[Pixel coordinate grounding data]
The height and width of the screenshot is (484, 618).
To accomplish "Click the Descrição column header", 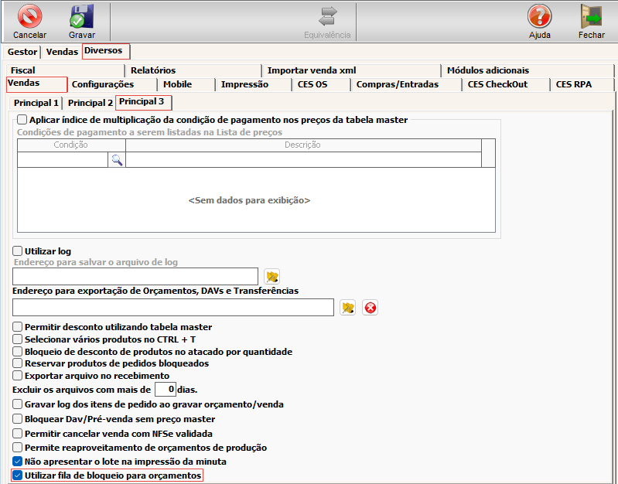I will [x=302, y=145].
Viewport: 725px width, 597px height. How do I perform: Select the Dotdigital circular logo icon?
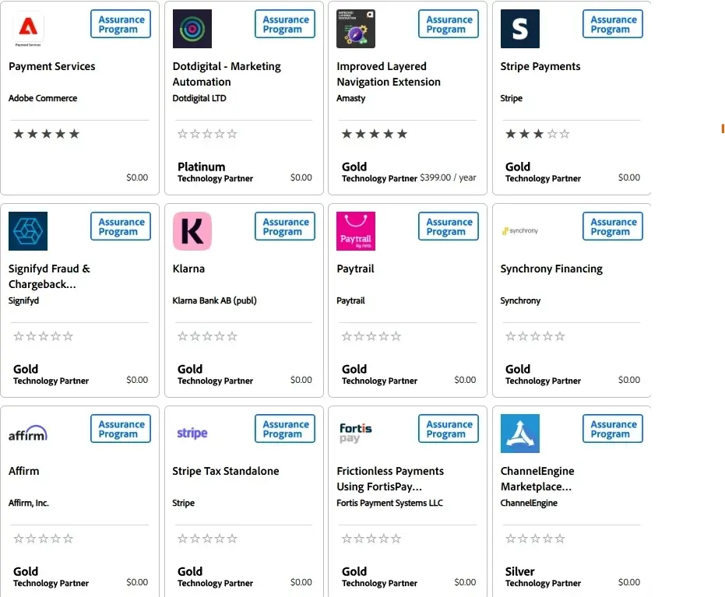192,28
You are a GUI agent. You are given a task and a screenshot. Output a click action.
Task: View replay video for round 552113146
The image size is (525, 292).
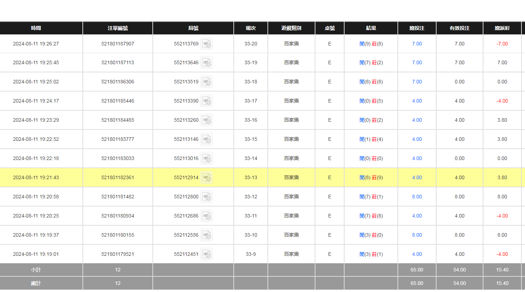(x=206, y=139)
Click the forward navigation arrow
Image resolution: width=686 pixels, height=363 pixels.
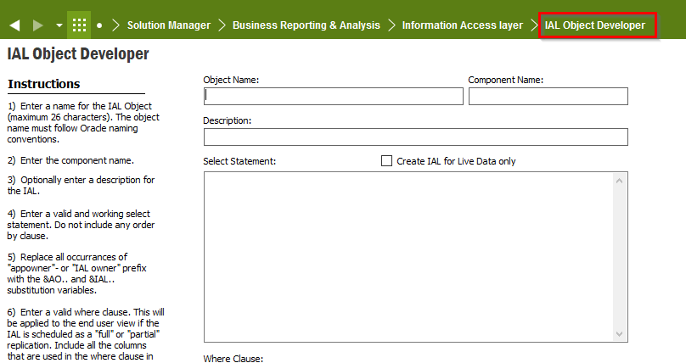click(x=38, y=25)
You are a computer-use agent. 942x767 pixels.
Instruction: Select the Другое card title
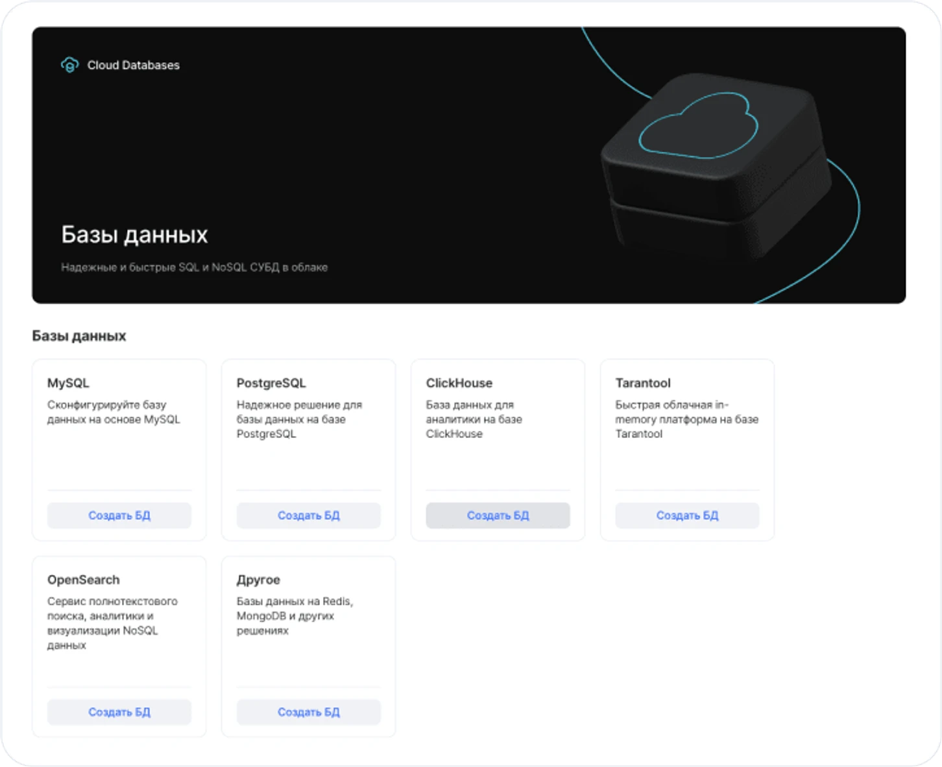tap(258, 579)

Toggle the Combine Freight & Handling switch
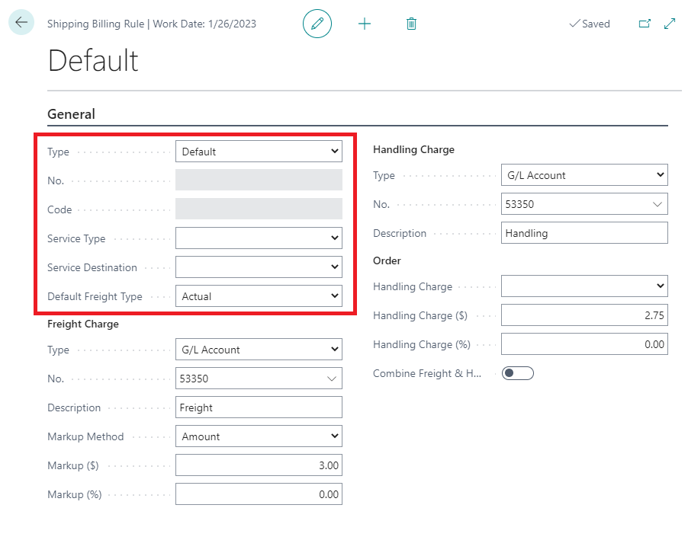pyautogui.click(x=517, y=373)
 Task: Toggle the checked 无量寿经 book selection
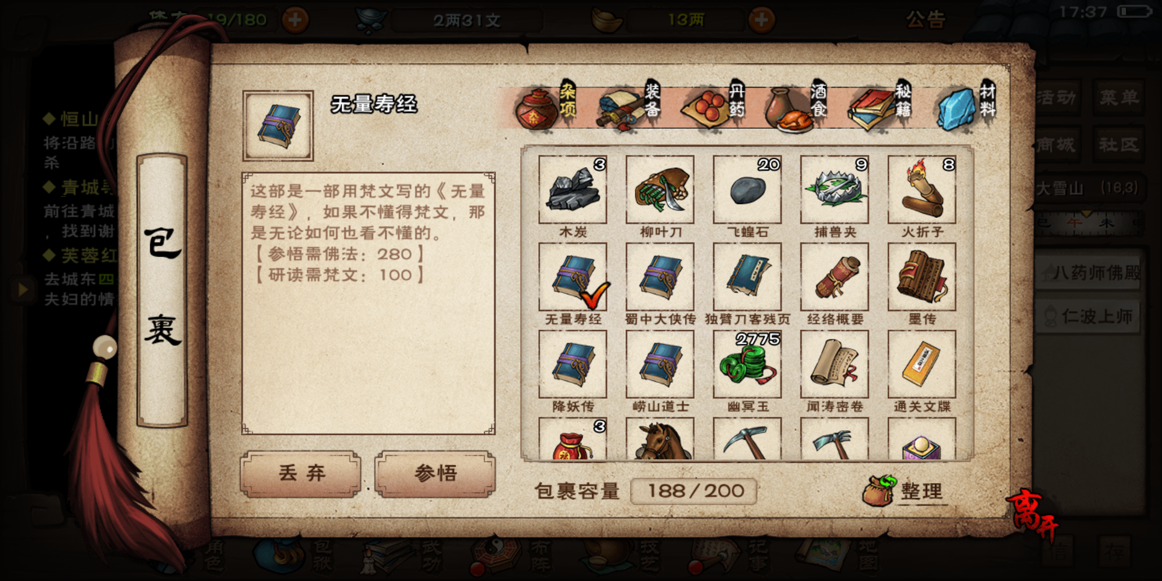[573, 277]
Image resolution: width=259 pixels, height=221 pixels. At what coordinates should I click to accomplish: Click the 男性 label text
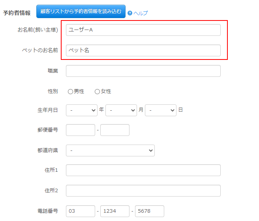tap(79, 91)
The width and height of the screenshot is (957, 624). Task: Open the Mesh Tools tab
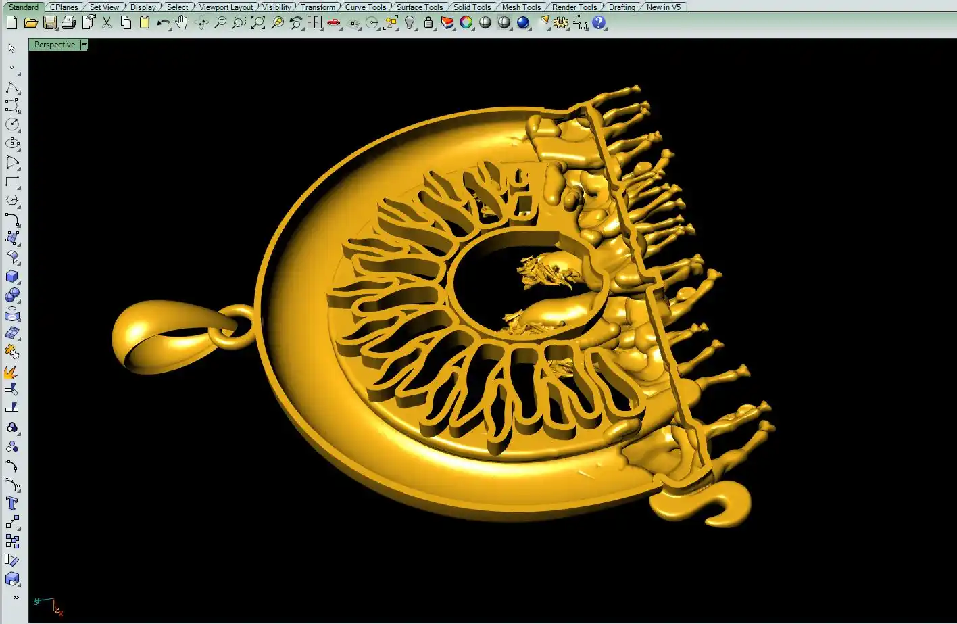(x=521, y=7)
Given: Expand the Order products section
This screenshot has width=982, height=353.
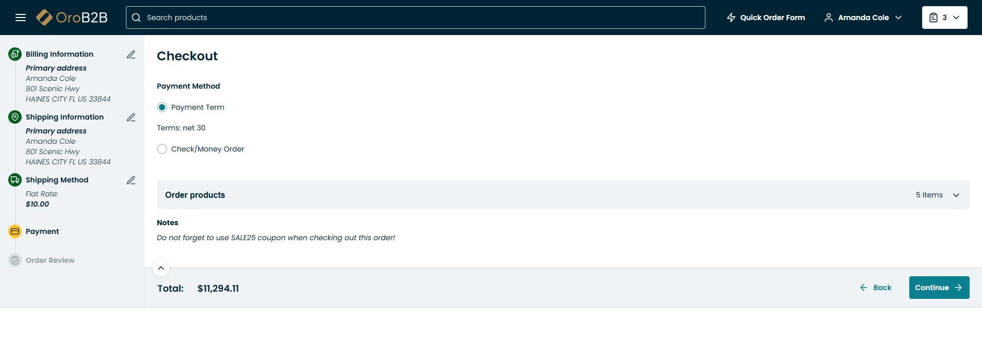Looking at the screenshot, I should (956, 195).
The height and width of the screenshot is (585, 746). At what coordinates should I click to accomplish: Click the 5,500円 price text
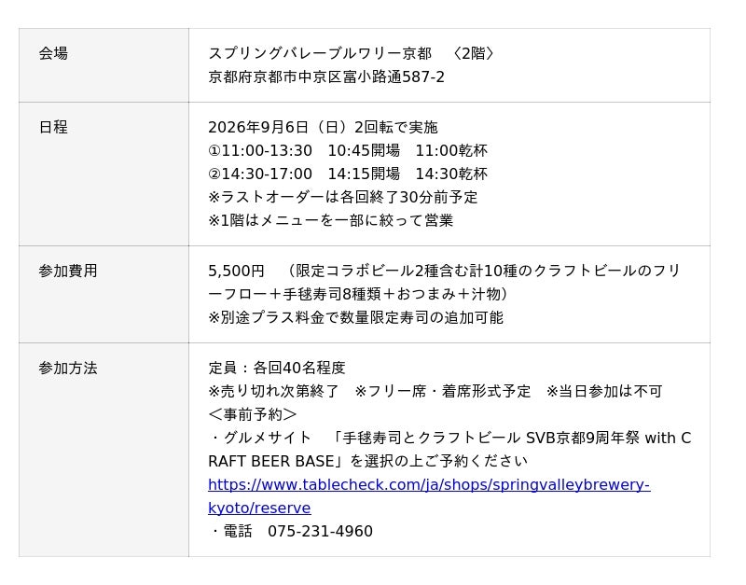[x=236, y=271]
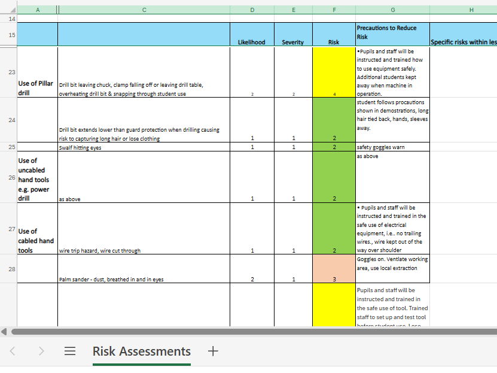Click the scroll-left arrow of the horizontal scrollbar
The width and height of the screenshot is (497, 373).
coord(5,332)
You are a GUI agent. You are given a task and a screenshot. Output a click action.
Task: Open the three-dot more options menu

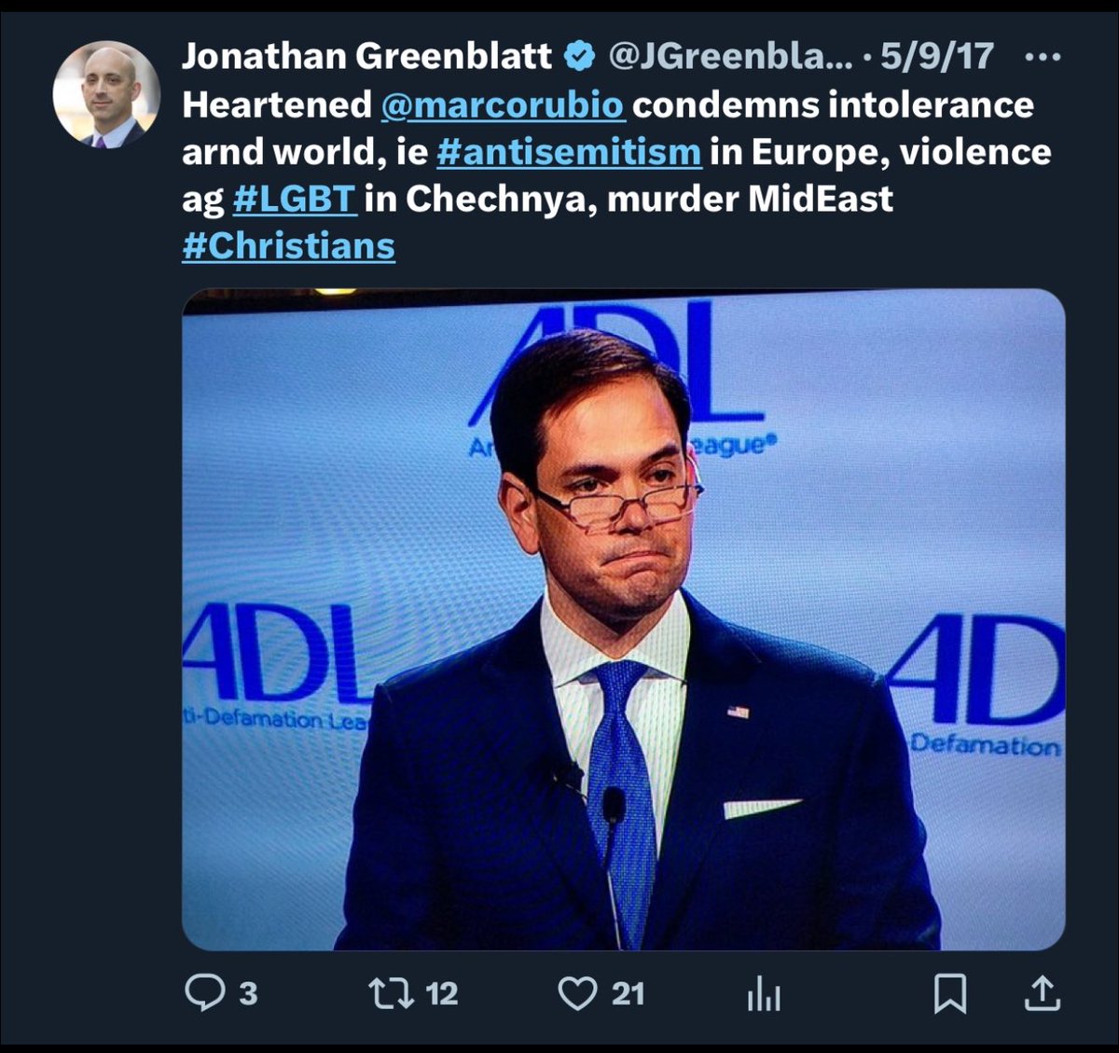point(1042,57)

## ASSIGNMENT
From the line containing "This screenshot has width=982, height=353." through the last line of the entries, both included, print each line exactly and omit any picture.

## OUTPUT OF THE EXERCISE
This screenshot has width=982, height=353.
Looking at the screenshot, I should (956, 195).
The height and width of the screenshot is (585, 746). At what coordinates should I click to accomplish: Click the 5,500円 price text
[x=236, y=271]
Click the scroll-left arrow of the horizontal scrollbar
The width and height of the screenshot is (497, 373).
coord(5,332)
You are a GUI agent. You are given a task and a screenshot. Output a click action.
Task: Open the three-dot more options menu

point(1042,57)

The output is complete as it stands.